Adventure and excitement rather than anything calming are the point of the unofficial Minecraft-based adventure novels written by the fan who calls himself “Cube Kid.” The starting point for those adventures is now the beginning of its own series – of graphic novels based on what “Cube Kid” has written, as adapted by three other Minecraft fans. The “OP Alliance” part of the graphic novel’s title is not formally explained, but “OP” can refer to “Original Poster” or “Overpowered” in online gaming, and could just as well mean “Opposites,” since the whole point of the book is the way opposite-seeming characters unite as friends and companions instead of following societal and parental expectations by fighting each other and then settling into the dull drudgery of expectations of everyday life.
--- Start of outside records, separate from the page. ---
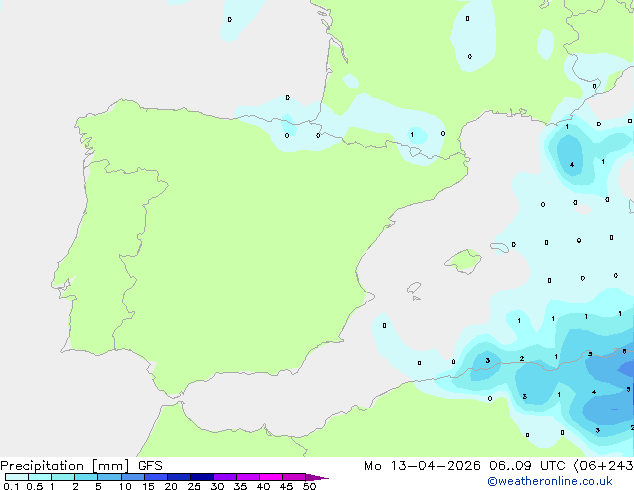Click the 20 mm legend color swatch

point(179,477)
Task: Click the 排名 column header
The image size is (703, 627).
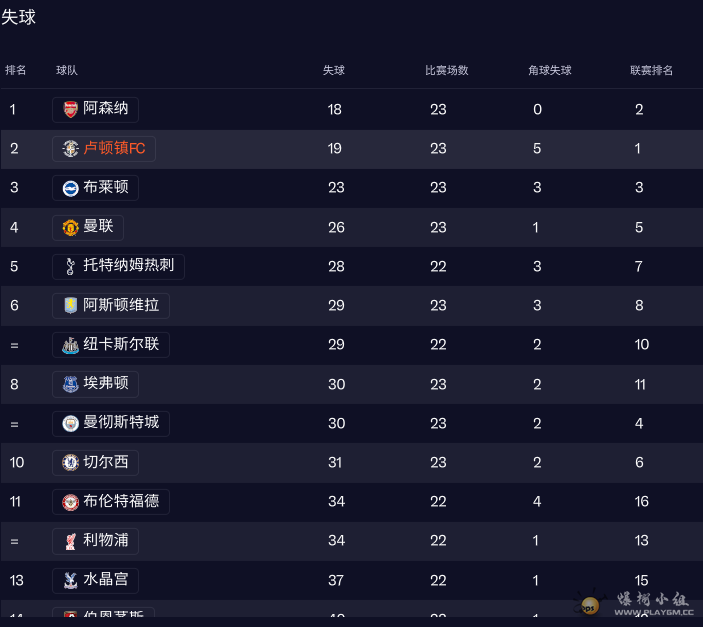Action: point(16,70)
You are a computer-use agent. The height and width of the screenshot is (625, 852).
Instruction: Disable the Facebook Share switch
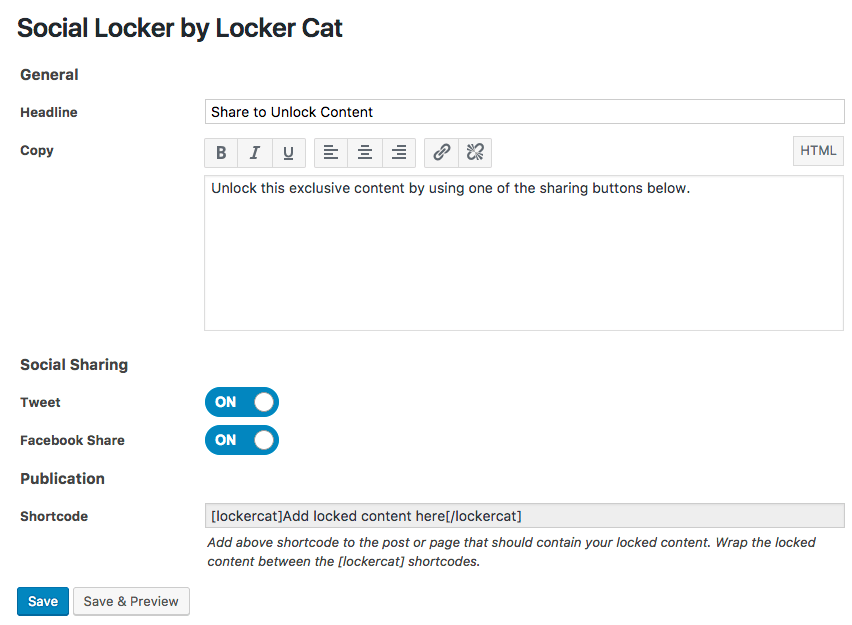tap(242, 440)
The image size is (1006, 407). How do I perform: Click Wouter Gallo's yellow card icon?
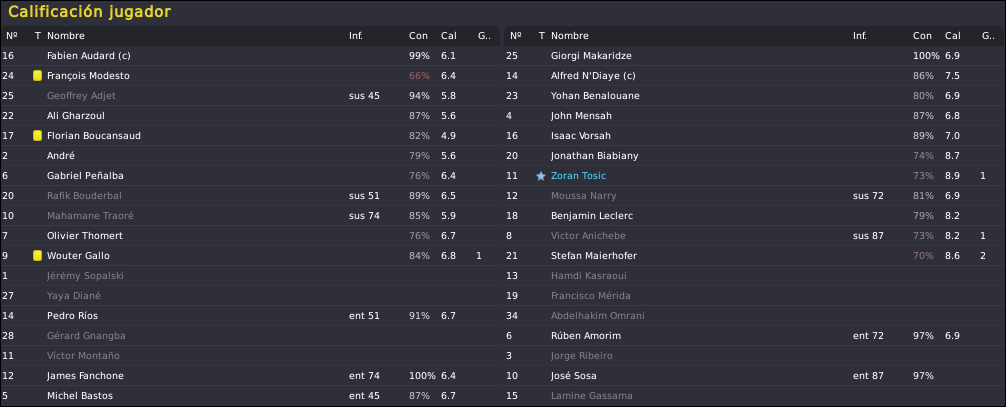pos(37,255)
The protagonists here – shown as typical Minecraft characters in the expected squared-off world of the game – are Runt, who does not want to be a timid carrot farmer like everyone else in his village, and dreams of becoming a warrior; and Blurp, who does not want to be a villager-eating monstrosity of a zombie like everyone else in his village, and dreams of becoming, well, a villager. The two strike up an unlikely friendship when both venture beyond the bounds of their respective home areas and support each other in modest adventures – before Runt realizes that Blurp is a zombie (but by the time he does find out, it’s ok, since by then the bonds of camaraderie are stronger than those of, you know, zombies eating people and people destroying zombies and all that). Another team member is a wolf named Mobslayer, tamed by Runt through the simple expedient of being given a single bone. And then, later in the book, the team is joined by a true warrior – but a timid one, named Maggie, with something to prove and considerable self-doubt. This (+++) book is simply plotted, with the usual kind of “introduction to ongoing adventures” elements that are common in first-of-a-series novels, whether graphic or not. And it is strictly for Minecraft fans: there is nothing sufficiently unusual in it to attract non-fans to the book (or, for that matter, to Minecraft itself). Still, those who know the “Cube Kid” books and those who do not know them but enjoy the idea of seeing some Minecraft elements in graphic-novel form will have a good time with this first entry in a planned series of visual adaptations of the “Cube Kid” version of Minecraft-based stories.